Doch die meisten Mustang Mach-E GT-Pilot:innen dürften für solche Praxisbetrachtungen wenig Verständnis haben. Sie werden sich an der auch beim GT durchaus gelungenen Form ergötzen. Gerade in leuchtenden Farben wie Orange oder eben Blau kommt sie sehr gut zur Geltung. Stolz werden sie über den GT-Schriftzug am Heck streifen, der dort anstelle des galoppierenden Pferdes prangt.

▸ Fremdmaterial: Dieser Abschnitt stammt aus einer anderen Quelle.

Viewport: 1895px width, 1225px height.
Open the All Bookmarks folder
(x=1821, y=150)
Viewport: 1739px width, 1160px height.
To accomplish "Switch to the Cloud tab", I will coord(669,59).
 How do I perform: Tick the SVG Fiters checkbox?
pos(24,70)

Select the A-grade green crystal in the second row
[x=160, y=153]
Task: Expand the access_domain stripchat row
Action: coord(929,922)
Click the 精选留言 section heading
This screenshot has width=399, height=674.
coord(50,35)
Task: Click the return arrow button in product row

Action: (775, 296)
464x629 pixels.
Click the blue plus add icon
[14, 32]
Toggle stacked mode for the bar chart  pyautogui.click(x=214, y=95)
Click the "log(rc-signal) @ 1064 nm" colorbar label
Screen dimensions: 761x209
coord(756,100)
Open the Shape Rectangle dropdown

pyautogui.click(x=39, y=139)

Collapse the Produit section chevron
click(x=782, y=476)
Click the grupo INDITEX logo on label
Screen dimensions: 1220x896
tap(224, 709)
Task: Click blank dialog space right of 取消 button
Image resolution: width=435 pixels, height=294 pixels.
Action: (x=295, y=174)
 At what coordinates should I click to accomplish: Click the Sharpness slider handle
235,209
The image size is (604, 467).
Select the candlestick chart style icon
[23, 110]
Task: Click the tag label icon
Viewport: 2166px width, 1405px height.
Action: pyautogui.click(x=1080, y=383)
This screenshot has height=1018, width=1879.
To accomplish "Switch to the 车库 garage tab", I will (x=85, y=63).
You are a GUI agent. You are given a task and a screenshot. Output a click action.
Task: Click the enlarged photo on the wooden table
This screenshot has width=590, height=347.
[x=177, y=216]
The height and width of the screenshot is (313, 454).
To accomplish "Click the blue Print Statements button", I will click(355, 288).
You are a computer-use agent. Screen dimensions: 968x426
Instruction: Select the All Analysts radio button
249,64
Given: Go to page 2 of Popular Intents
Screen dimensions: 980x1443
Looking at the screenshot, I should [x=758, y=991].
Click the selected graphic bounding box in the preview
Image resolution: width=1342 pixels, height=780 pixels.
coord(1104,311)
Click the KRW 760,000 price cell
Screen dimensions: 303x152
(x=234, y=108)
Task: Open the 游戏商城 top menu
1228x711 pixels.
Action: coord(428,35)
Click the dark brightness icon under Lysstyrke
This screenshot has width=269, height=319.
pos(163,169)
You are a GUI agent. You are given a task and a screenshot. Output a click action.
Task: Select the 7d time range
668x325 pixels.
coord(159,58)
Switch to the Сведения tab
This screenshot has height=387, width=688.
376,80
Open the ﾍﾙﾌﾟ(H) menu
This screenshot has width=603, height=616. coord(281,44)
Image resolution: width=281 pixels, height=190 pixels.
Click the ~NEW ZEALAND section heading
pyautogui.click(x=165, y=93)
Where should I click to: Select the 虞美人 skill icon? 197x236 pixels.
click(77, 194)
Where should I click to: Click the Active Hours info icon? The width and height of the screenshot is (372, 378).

Bleibt natürlich auch noch die Frage, was so ein noch schneller galoppierender Mustang denn braucht. Auf den über 1000 Testkilometern genehmigte er sich im Schnitt 22,9 kWh auf 100 Kilometer und sog damit 2,3 kWh mehr aus der Dose, als der vor einem Jahr getestete „zivile“ Mach-E. Der kostete übrigens 73’400 Franken und war ebenfalls luxuriös ausgestattet. Dank schnellem Gleichstromladen ist man weniger als einer Stunde von 15 auf 80%. Der Testwagen kommt auf 84’300, wobei er aktuell über eine Aktion 2400 Franken günstiger zu haben ist. Also zugreifen?
Ein klares Jein muss die Antwort sein. Wer sich ab und zu den Fusstritt in den Hintern verpassen will, ist mit dem GT besser bedient, weil er schlicht noch mehr Leistung hat. Auch schaut er noch besser aus, wobei die Optik wohl relativ einfach nachzuahmen wäre. Deutliche Gegenargumente sind das zu harte Fahrwerk und der Mehrverbrauch, der die Reichweite auf um etwa 50 auf immer noch gute 420 Kilometer reduziert.
Das reicht übrigens immer noch für eine Fahrt von Luzern in den Europa Park und zurück. Dort gibt’s dann die echte Blue Fire.